Wir kletterten schon seit einer Ewigkeit diesen verdammten Berg nach oben. Es war bereits später Nachmittag und ging bereits schon langsam auf den Abend zu und wenn wir die geheime Türe noch vor Einbruch der Dunkelheit finden wollten mussten wir uns beeilen. Meine ganzen Glieder schmerzten von der Kletterei und doch war ich eine von den schnellsten, da die Zwerge es noch umständlicher mit ihren Waffen und Rüstungen hatten als ich.
Ächzend und nach Luft ringend zog ich mich auf die nächste etwas ebenere Fläche, bevor ich mich rücklings auf den Boden fallen ließ und tief durchatmete. Die anderen waren noch ein kleines Stückchen hinter mir und das würde ich nutzen um ein bisschen auszuruhen. Die Aussicht war von hier oben wirklich Atemberaubend. Die Landschaft war hier nicht sonderlich schön, doch hatte man eine überwältigende Aussicht. Man sah einfach alles. Das kleine Dorf auf dem See, der Fluss der zu den Waldelben in den Düsterwald führte, den Düsterwald selbst und ich konnte sogar ganz blass in weiter Ferne die schemenhaften Umrisse des Nebelgebirges erkennen.
Ein lautes Schnaufen ließ mich aufblicken. Bilbo zog sich, wie ich noch vor ein paar Minuten, den steilen Steinhang empor und ließ sich dann, ebenfalls so wie ich, rücklings auf die Steine fallen.
„Anstrengend nicht wahr?", meinte ich und sah amüsiert zu, wie Bilbo bloß nickte. Für alle war dieser Aufstieg anstrengend und jeder Kämpfte mit seinen Kräften. Doch Thorin sah das nicht so.
„Los steht auf, wir gehen weiter", teilte er Bilbo und mir mit, als er bei uns angekommen war.
„Kennst du solche Worte wie 'Pause' oder 'ausruhen' überhaupt?", fragte ich und sah lustlos am Berg nach oben.

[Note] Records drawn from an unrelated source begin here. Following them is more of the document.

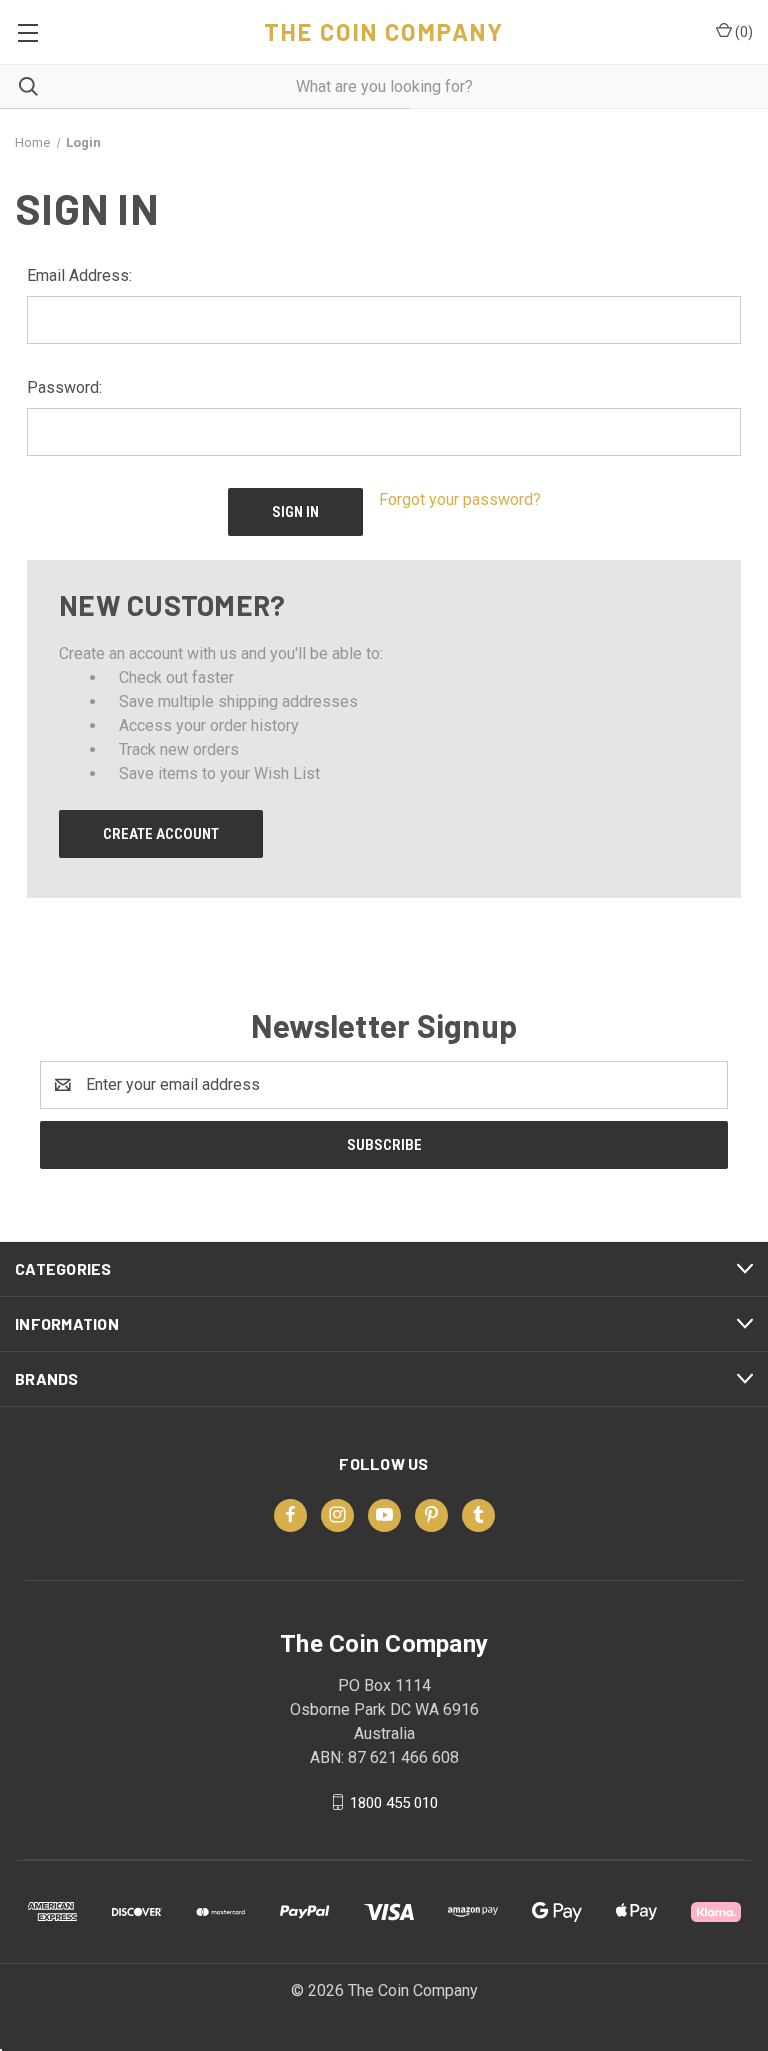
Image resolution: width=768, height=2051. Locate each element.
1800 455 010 (394, 1802)
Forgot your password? (460, 499)
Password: (64, 387)
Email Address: (79, 275)
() (742, 32)
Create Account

Die Strecke war noch so unendlich weit.
„Nein", erklärte er und reichte mir seine Hand, um mir beim Aufstehen zu helfen. „Zumindest heute nicht"
„Oder auch sonst nie"
Thorin zog die Augenbrauen nach oben und sah mich streng an. „Soll ich dich wirklich persönlich weiterscheuchen?"
Ich grinste ihn an und zuckte mit den Schultern. „Ok"
Thorin schmunzelte und schüttelte leicht den Kopf. Seufzend folgte ich ihm nach.
„War es hier immer schon so wüst und kahl?", fragte ich nach einiger Zeit und besah mir zum hundertsten Mal den kahlen Boden zu meinen Füßen. Was hätte ich auch sonst betrachten sollen? Es gab auf diesem gottverdammten Berg ja keinen einzigen Baum oder Strauch. Nicht einmal Gras.
„Nein", erwiderte Thorin und sein Blick wurde nachdenklich. „Einst war der Boden mit dichten, grünen Gras bedeckt. Tannen und Fichten wuchsen auf den Hängen und überall zwitscherten die Vögel im Geäst"
„Hört sich sehr schön an", sagte ich und versuchte mir dieses Bild in die Karge Landschaft zu denken. Ob es jemals wieder so wurde? Doch hatte ich da wenig Hoffnung. Schon seit siebzig Jahren war hier nichts gewachsen, dann würde sich das so schnell nicht ändern...wenn es sich jemals ändern würde.
Thorin nickte. „Ja, das war es wirklich", murmelte er und stapfte nun um einiges enthusiastischer den Berg hinauf.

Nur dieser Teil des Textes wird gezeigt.